I know the force is $\frac{G m_1 m_2}{r^2}$.
How do I calculate a final velocity resulting from a varying acceleration which in turn is dependant on a varying force which in turn is dependant on a varying distance.
This question is easilly answered by considering the gravitational potential of earth, and invoking conservation of energy.
The potential is $V(r) = -G\frac{m_1 m_2}{r}$ and the kinetic energy of the moon will be given by
$$ K = V(r_{moon}) - V(r_{impact}) $$ where $r_{moon}$ is the current distance from the center of the earth to the center of the moon, and $r_{impact}$ is the distance between the centres when the moon impacts the earth.

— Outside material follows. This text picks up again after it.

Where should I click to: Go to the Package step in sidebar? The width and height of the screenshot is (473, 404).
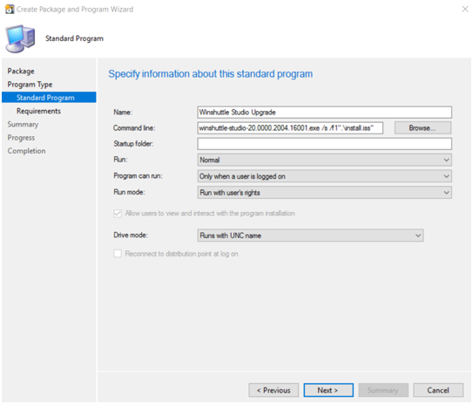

Instead of forces, you work with conservation of potential and kinetic energy.
In this case, the kinetic energy that gives this force is $-\frac{Gm_1 m_2}{r}$. The difference in potential energy is transformed into kinetic energy.
With forces, you'd have to go the long way around (integrate the acceleration over time to get the velocity and figure out the time needed to get to the earth).
To begin with, $v dv= a ds$ is the differential equation that relates velocity with variable acceleration. $a=(G*\mathrm{massOfEarth})/s^2$
Substitute it in the first equation and integrate for $v$, 0 to $v$ and $s$, distance between the moon and earth to 0
Hope this is right